_SET OF TASKS_
A: According to the Cilium demo guide, which username and password are used to sign in to Grafana?
B: Render the sentence "Prometheus will be used for collecting and storing the metrics produced by Hubble and Grafana will be used to visualize the metrics." from the Cilium demo guide in Spanish.

_PASSAGE GIVEN_
-- start --
In this demo, we will be deploying Cilium, Ingress-nginx, Prometheus, Tempo, and Grafana. Afterwards we will install the Isovalent "jobs-app" for demoing the Hubble HTTP metrics.

Cilium Install

Next, let's install Cilium:

# masterIP is needed for kubeProxyReplacement
MASTER_IP="$(docker inspect kind-control-plane | jq '.[0].NetworkSettings.Networks.kind.IPAddress' -r)"
helm upgrade cilium cilium/cilium \
  --version 1.13.0-rc2 \
  --install \
  --wait \
  --namespace kube-system \
  --values helm/cilium-values.yaml \
  --set kubeProxyReplacement=strict \
  --set k8sServiceHost="${MASTER_IP}" \
  --set k8sServicePort=6443

Next, check the pods, and run the cilium status once everything is Running:

kubectl get pods -n kube-system
cilium status --wait

ingress-nginx install

We use ingress-nginx to access Grafana.

helm upgrade ingress-nginx ingress-nginx/ingress-nginx \
  --install \
  --wait \
  --namespace ingress-nginx --create-namespace \
  --version 4.1.3 \
  --values helm/ingress-nginx-values.yaml

OpenTelemetry operator and collector

This will be how we send traces to Tempo

helm upgrade opentelemetry-operator open-telemetry/opentelemetry-operator \
  --install \
  --wait \
  --namespace opentelemetry-operator --create-namespace \
  --version 0.15.0 \
  -f helm/opentelemetry-operator-values.yaml
kubectl apply -n opentelemetry-operator -f manifests/otel-collector.yaml

Tempo install

Tempo will receive our traces from the OTEL collector.

helm upgrade tempo grafana/tempo \
  --install \
  --wait \
  --namespace tempo --create-namespace \
  --create-namespace \
  --version 0.16.2 \
  -f helm/tempo-values.yaml

Prometheus & Grafana install

Prometheus will be used for collecting and storing the metrics produced by Hubble and Grafana will be used to visualize the metrics.

helm upgrade kube-prometheus prometheus-community/kube-prometheus-stack \
   --install \
   --wait \
   --namespace monitoring --create-namespace \
   --version 40.3.1 \
   --values helm/prometheus-values.yaml

Now you should be able to visit Grafana in your browser at http://grafana.127-0-0-1.sslip.io with the username admin, password password.

Note If you're running Kind on a virtual machine in the public cloud, you can use port forwarding to access this URL from your local browser. For example, on GCP gcloud compute ssh --ssh-flag="-L 30080:localhost:80" --zone "<zone>" "<VM instance>" will allow you to access this Grafana instance at http://grafana.127-0-0-1.sslip.io:30080 in your web browser

jobs-app install

Next we're going to deploy the jobs-app which includes a L7 CiliumNetworkPolicy so Hubble will generate metrics based on the HTTP flows, and some optional support for for tracing.

helm dep build ./helm/jobs-app
helm upgrade jobs-app ./helm/jobs-app \
  --install \
  --wait \
  --create-namespace \
  --namespace tenant-jobs \
  -f helm/jobs-app-values.yaml

To view the CiliumNetworkPolicy run:

kubectl get ciliumnetworkpolicy -n tenant-jobs -o yaml

Demo

Before we get too far, let's go over the different components:

  • coreapi is a RESTFUL HTTP main API used by the resumes, recruiter, and jobposting components. It manages creating, retrieving and listing resumes and jobpostings from Elasticsearch.
-- end --
_AVAILABLE DATA_
-- start --
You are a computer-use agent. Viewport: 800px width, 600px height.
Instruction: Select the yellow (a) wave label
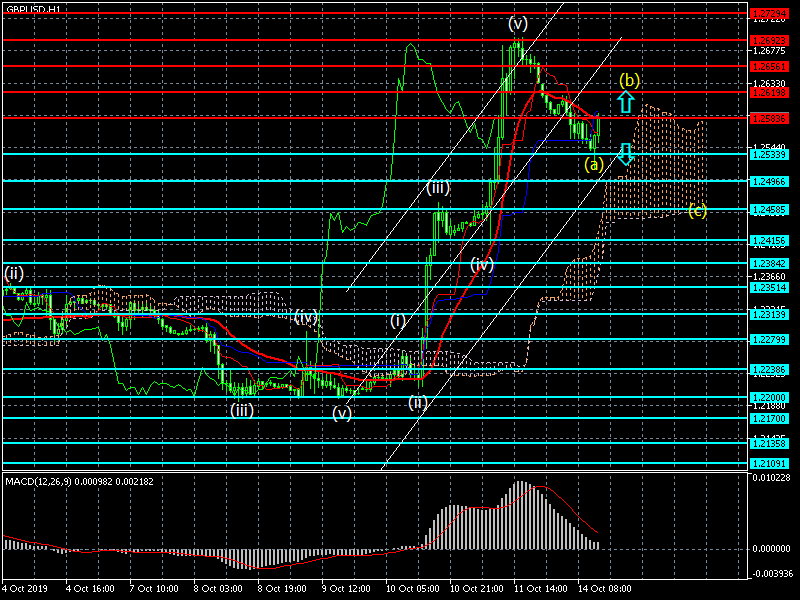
-- end --
_WORKED SOLUTIONS_
A: The username is admin and the password is password.

B: Prometheus se utilizará para recopilar y almacenar las métricas producidas por Hubble, y Grafana se utilizará para visualizar las métricas.